Diese Unterscheidung wird nicht deshalb entbehrlich, weil das polnische Recht eine eigentliche Beamtenversorgung (vgl. § 65 Abs. 1 Nr. 2 BVG) nicht kennt, sondern sämtliche Leistungen in das System der Sozialversicherung eingebettet sind. Das Prinzip der einzigen Rente und der Mischcharakter dieses Systems nötigen dazu, die entsprechende Anwendung des § 65 BVG auf vergleichbare Leistungen auszudehnen; jedoch darf das nur in dem durch § 65 Abs. 1 BVG gezogenen engen Rahmen geschehen. Das LSG wird also zu prüfen haben, ob der Kläger anspruchsberechtigt aus der polnischen Sozialversicherung ist und ob ihm Leistungen in gleicher Höhe gewährt würden, wenn seine Leistungsminderung nicht - zum Teil-auf einer Kriegsbeschädigung, sondern auf allgemeinen (Alters- oder Krankheits-) Gründen beruhen würde, oder ob ihm gerade im Hinblick auf die Kriegsbeschädigung ein besonderer Zuschlag gewährt wird. Darauf könnte der im Revisionsverfahren beigebrachte Bescheid vom 3. Juli 1975 hindeuten. Eine volle Anrechnung der dem Kläger gewährten polnischen Rente kommt nur dann in Betracht, wenn dem Kläger ohne seine Kriegsbeschädigung keinerlei Rente aus dem polnischen Sozialversicherungssystem zustehen würde. Ferner wird das LSG zu prüfen haben, welche Änderungen der Zahlbeträge sich inzwischen auf deutscher und polnischer Seite ergeben haben. Klärungsbedürftig ist u. U. auch die Frage, ob die schädigungsbedingte MdE des Klägers 30 oder 40 vH beträgt.

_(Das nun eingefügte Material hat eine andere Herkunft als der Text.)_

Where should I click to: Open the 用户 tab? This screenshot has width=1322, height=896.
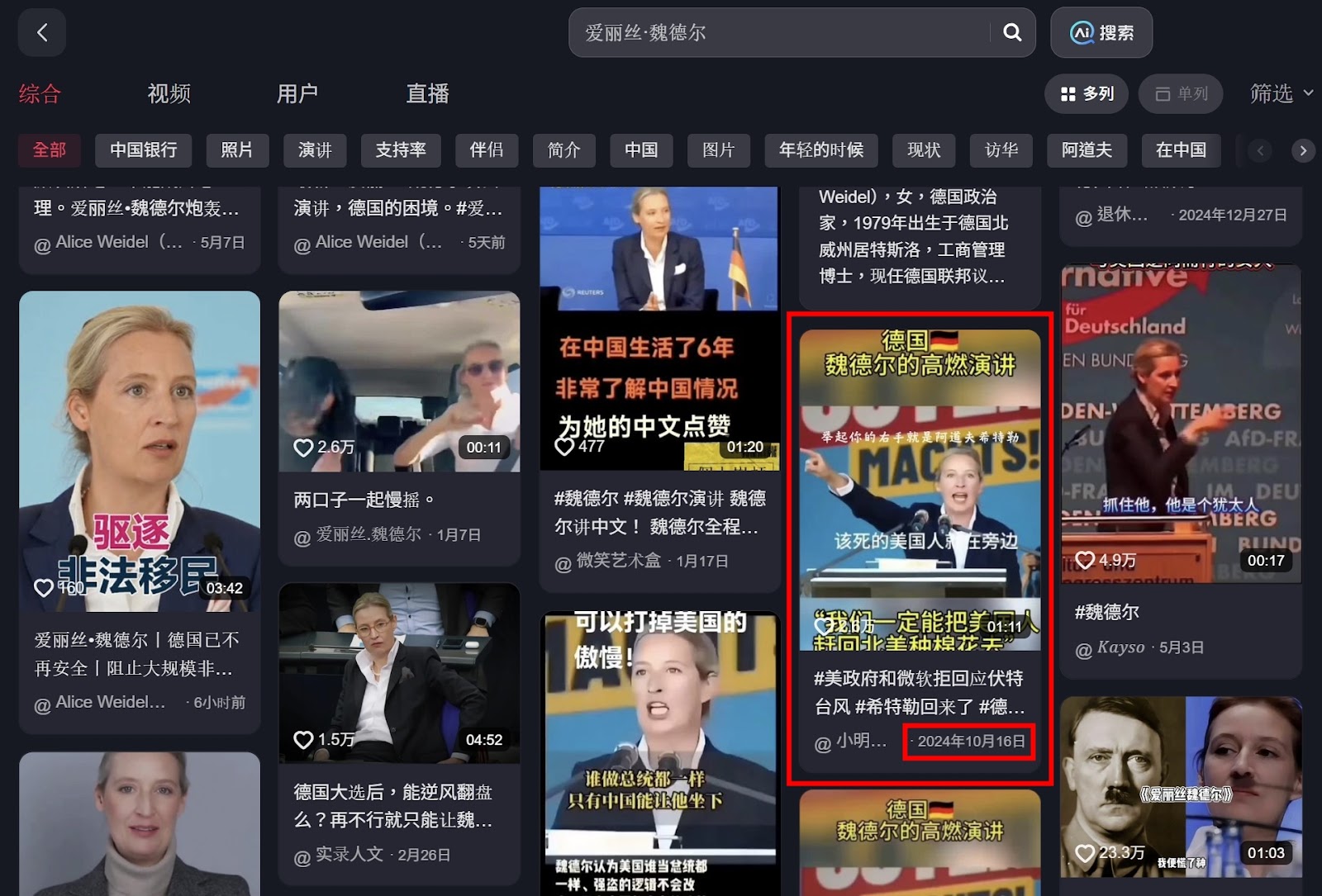point(297,94)
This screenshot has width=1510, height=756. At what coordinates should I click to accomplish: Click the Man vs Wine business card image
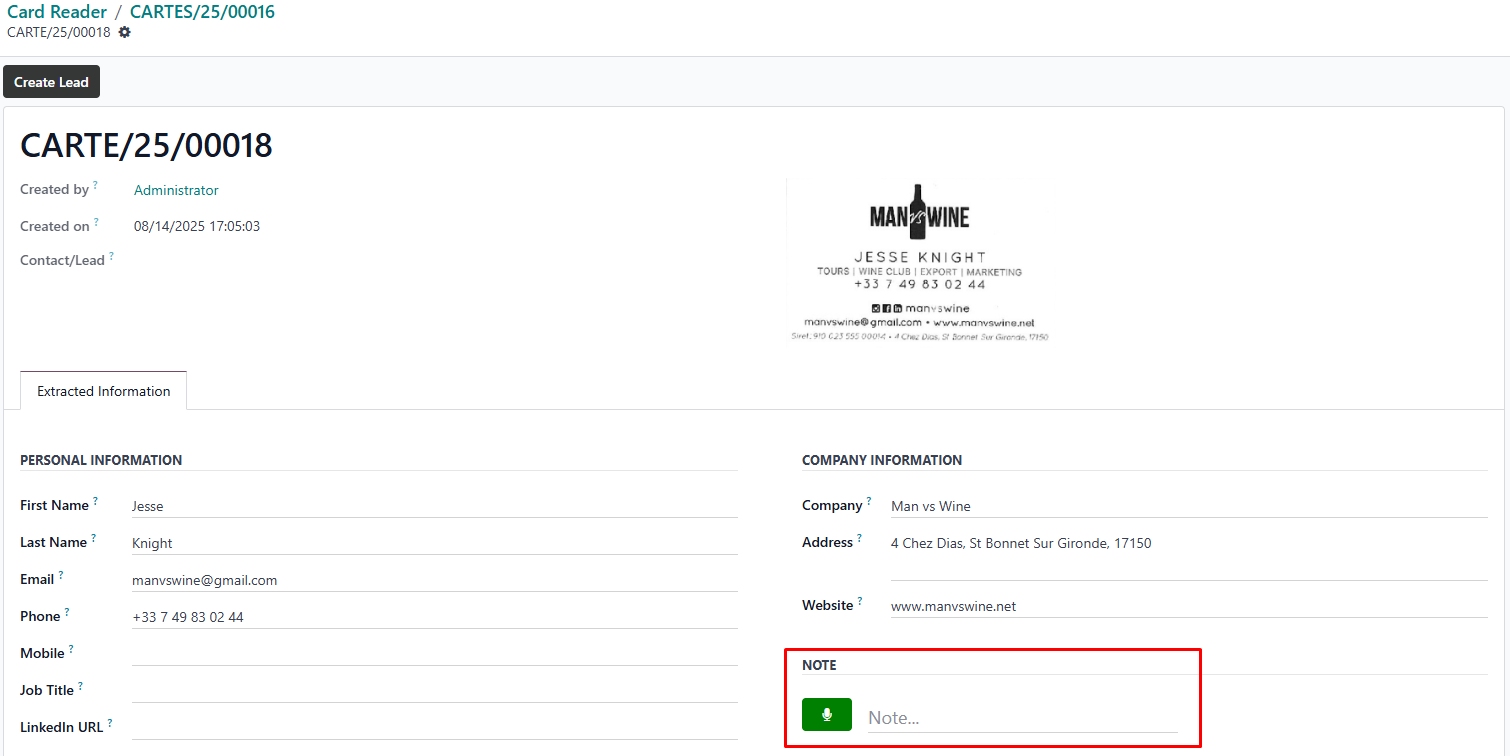(x=919, y=262)
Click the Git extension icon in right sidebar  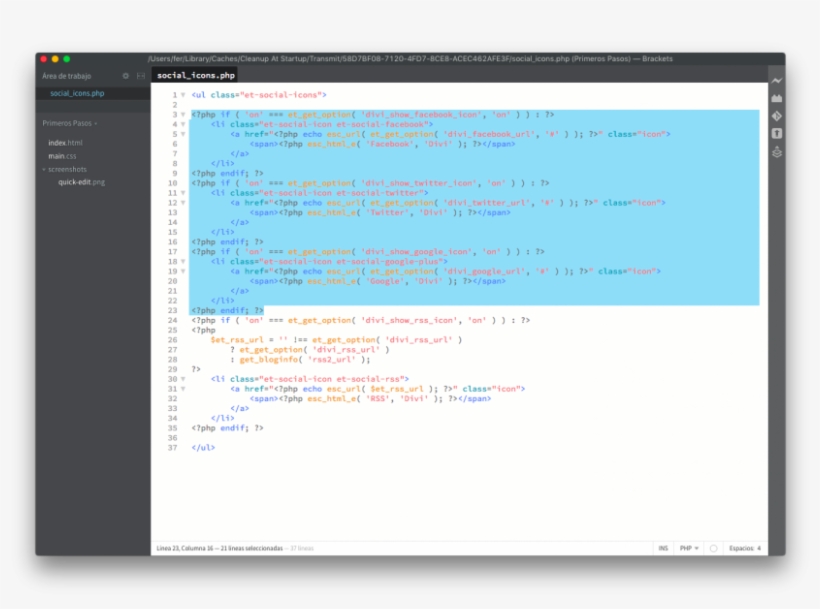pyautogui.click(x=777, y=115)
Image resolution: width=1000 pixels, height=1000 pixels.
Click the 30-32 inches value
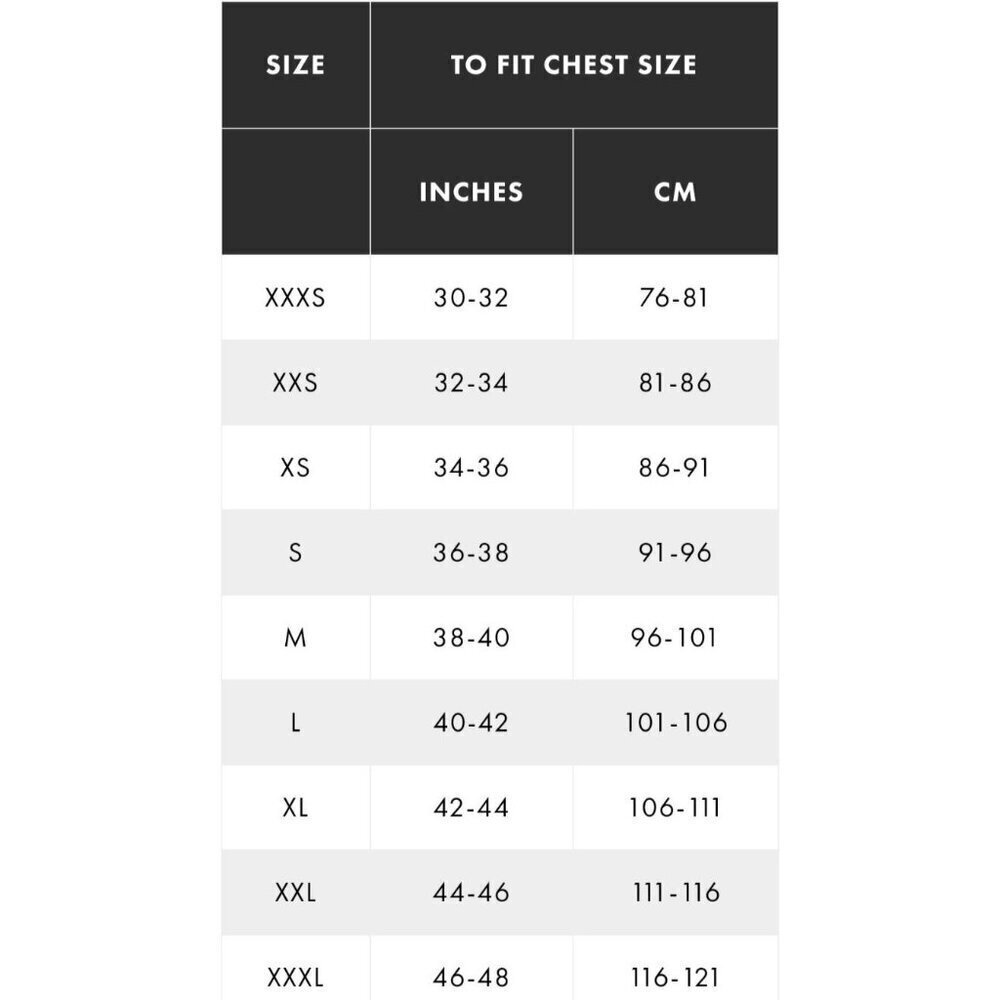471,298
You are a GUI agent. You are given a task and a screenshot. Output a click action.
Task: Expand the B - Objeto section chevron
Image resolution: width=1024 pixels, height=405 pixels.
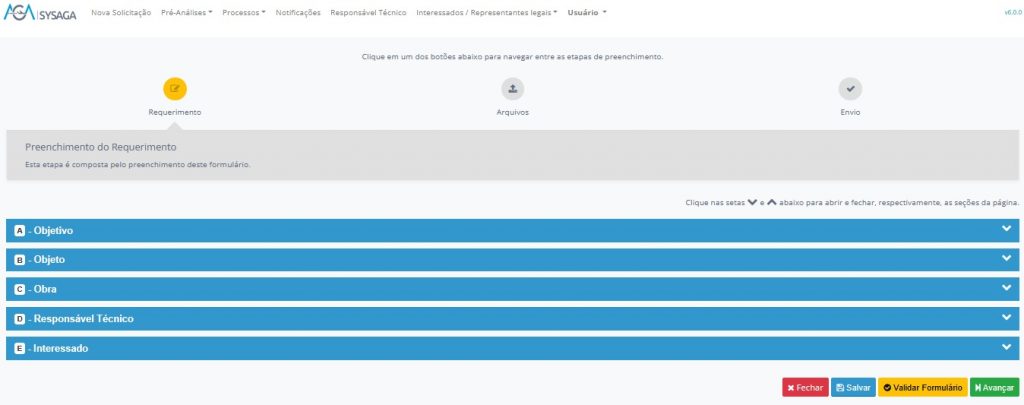click(1007, 259)
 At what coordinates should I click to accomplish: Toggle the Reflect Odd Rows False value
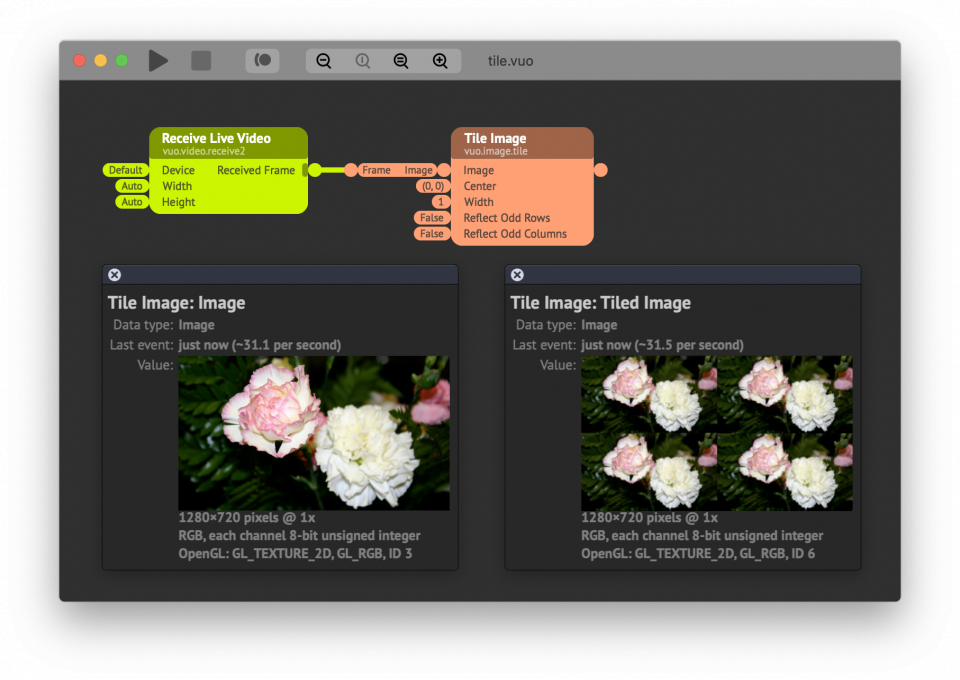click(x=431, y=218)
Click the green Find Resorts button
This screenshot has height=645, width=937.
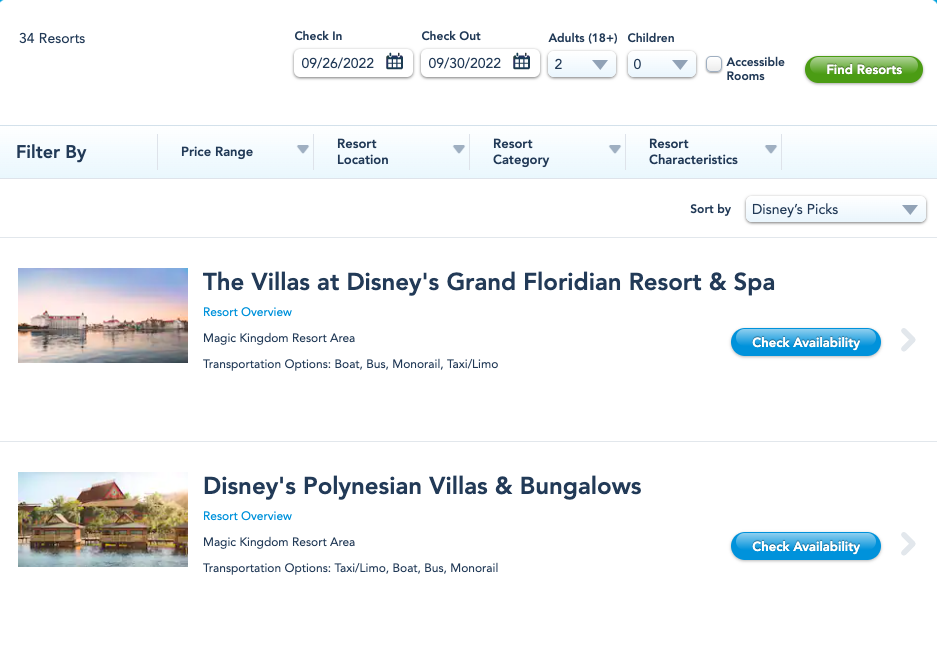pos(863,69)
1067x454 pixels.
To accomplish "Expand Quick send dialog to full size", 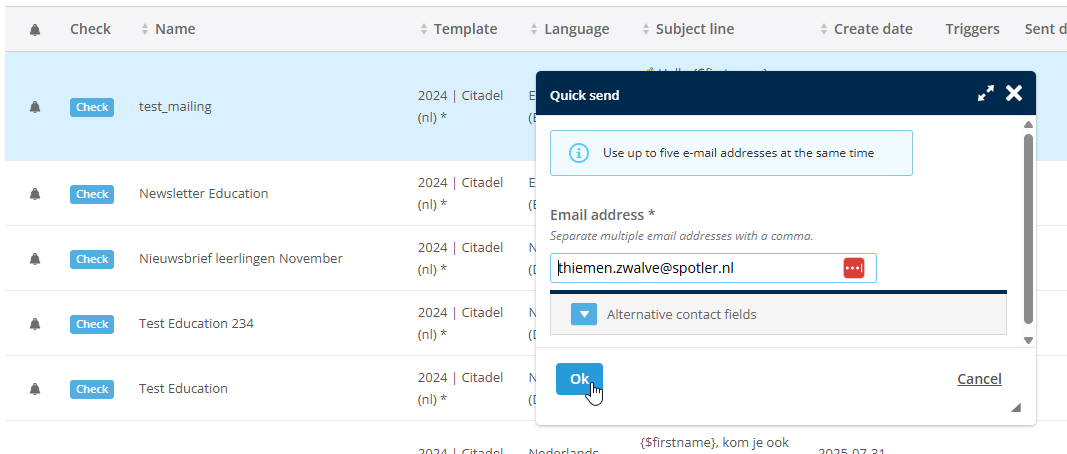I will (986, 94).
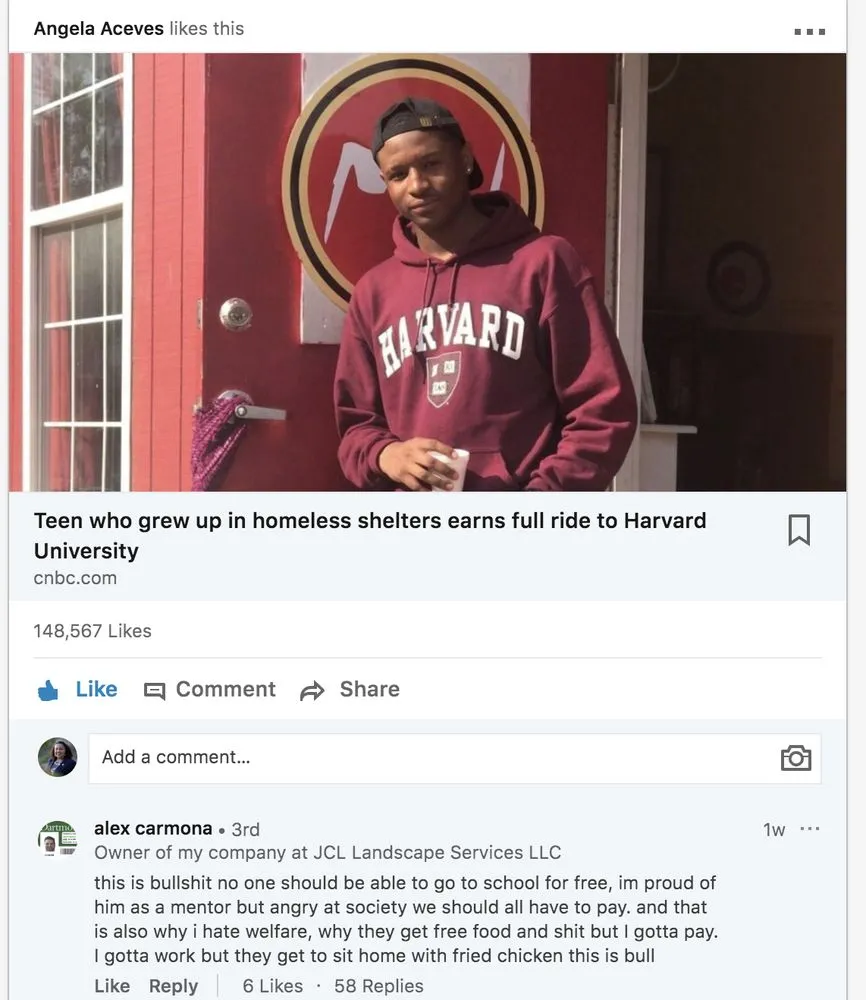Like alex carmona's comment

(x=112, y=986)
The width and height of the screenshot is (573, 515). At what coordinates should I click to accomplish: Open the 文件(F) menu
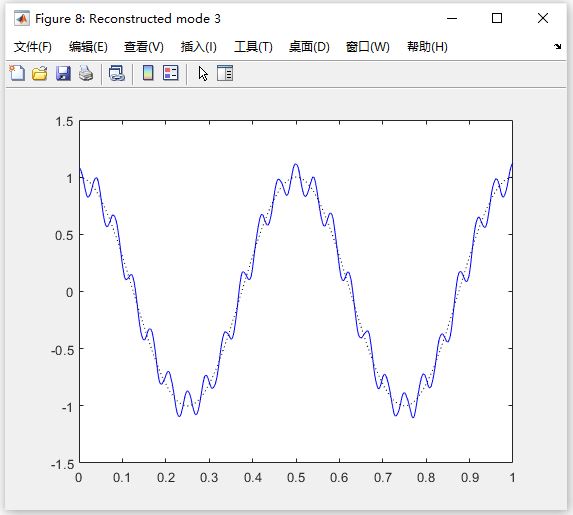click(33, 47)
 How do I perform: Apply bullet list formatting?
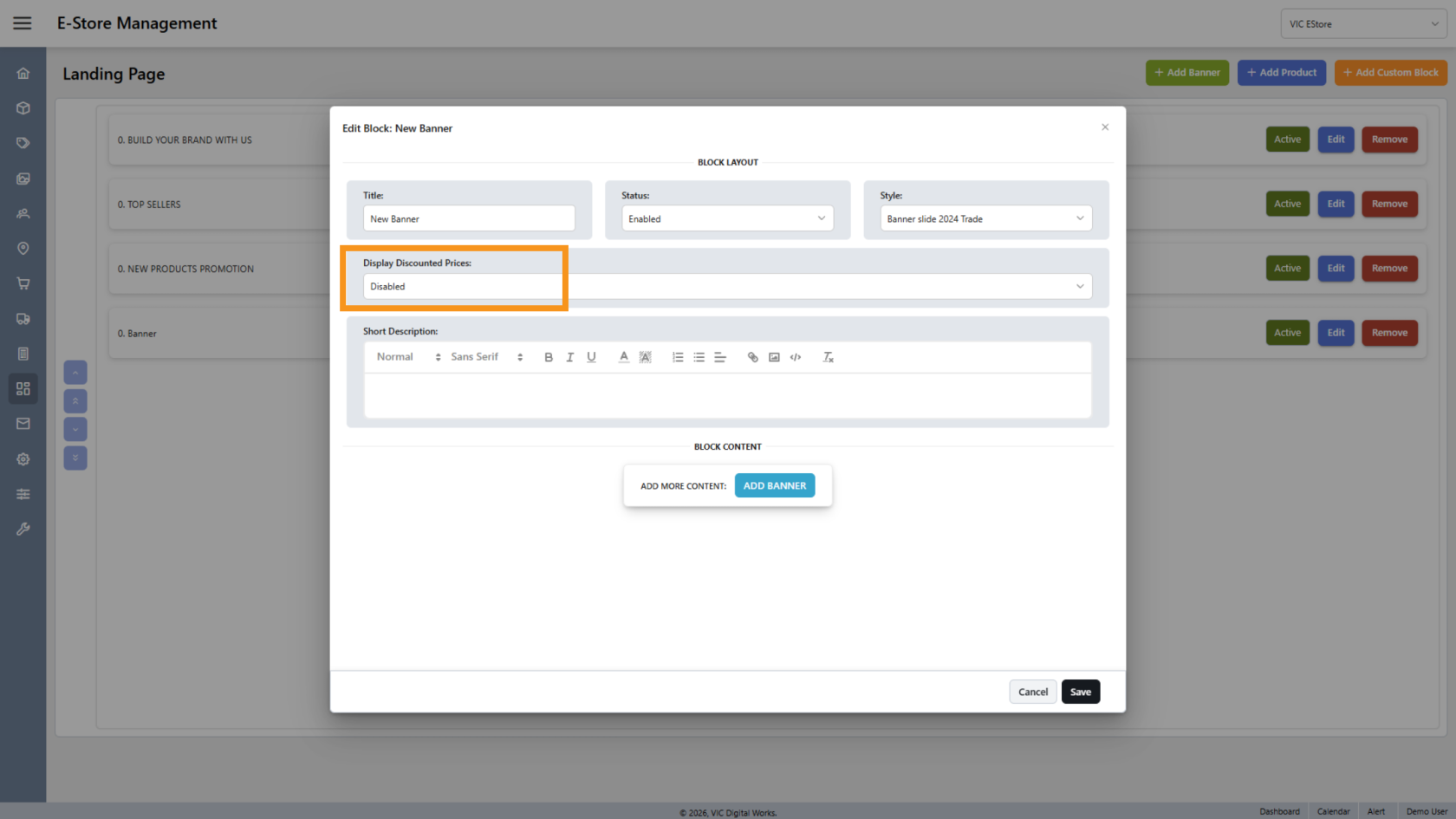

Der Senat kann über das Klagebegehren nicht abschließend entscheiden, weil noch Tatsachenermittlungen und -feststellungen erforderlich sind. Die Sache muß daher zur erneuten Verhandlung und Entscheidung unter Beachtung der Rechtsauffassung des Senats an das LSG zurückverwiesen werden (§ 170 Abs. 2 Satz 2 SGG).

Die Kostenentscheidung bleibt dem abschließenden Urteil vorbehalten.